§ **Records shown**:

-----

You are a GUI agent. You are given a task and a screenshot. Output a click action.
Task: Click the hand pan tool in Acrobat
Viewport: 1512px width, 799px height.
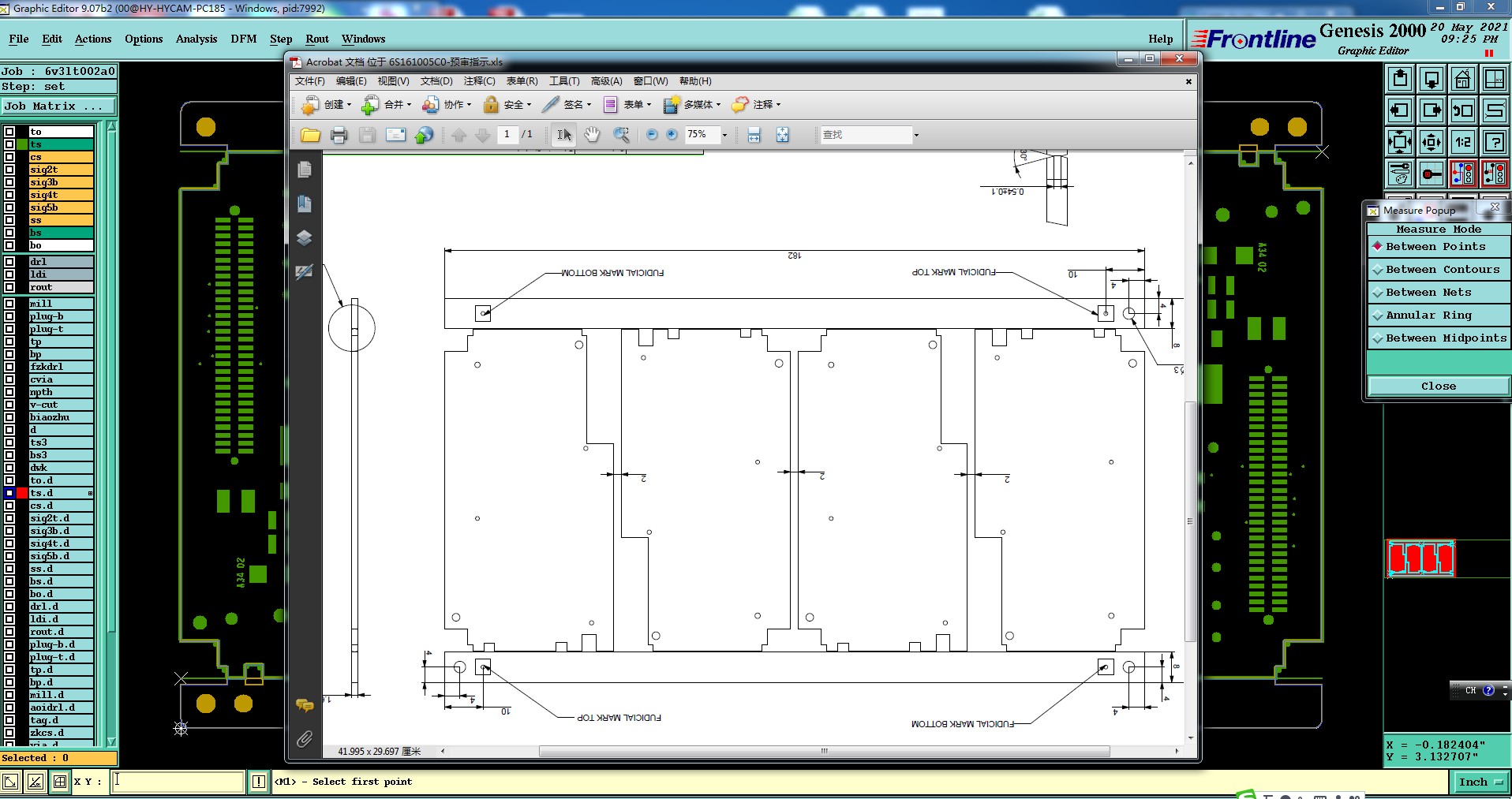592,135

-----

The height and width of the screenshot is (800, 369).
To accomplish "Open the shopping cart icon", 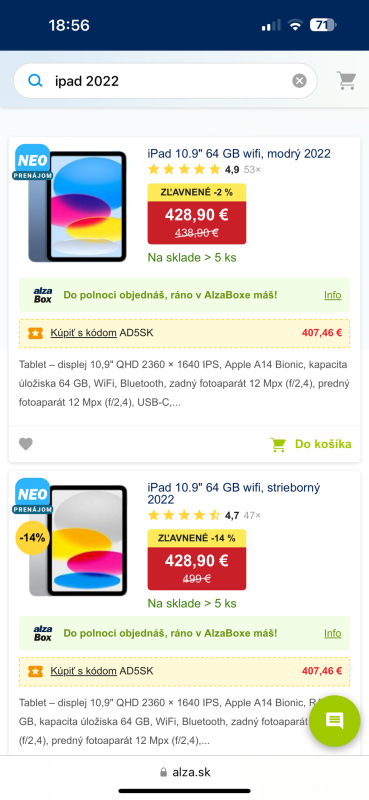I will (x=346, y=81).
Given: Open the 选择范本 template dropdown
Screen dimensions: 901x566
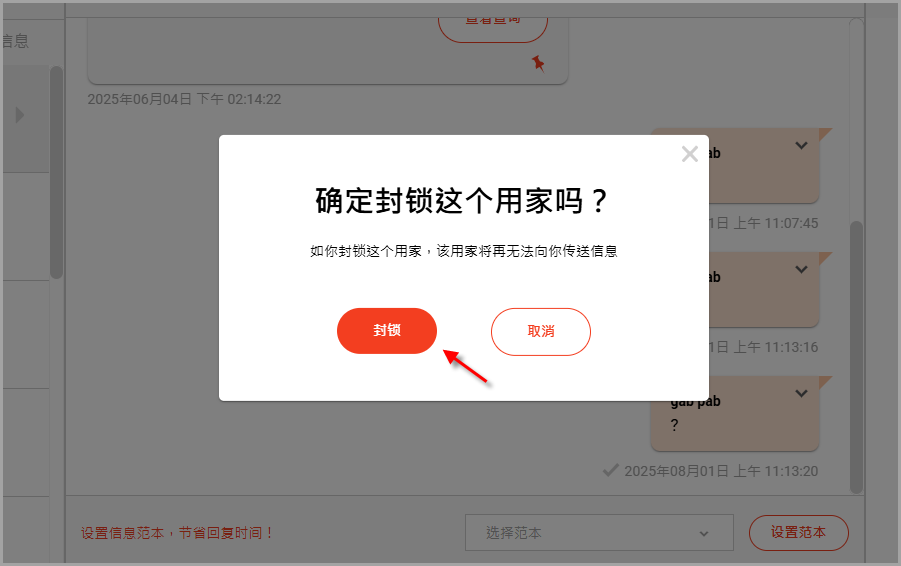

-----

§ **Try it**: Only one number is wanted: how many lines of the listing above hold the word "screenshot".

§ **Task response**: 2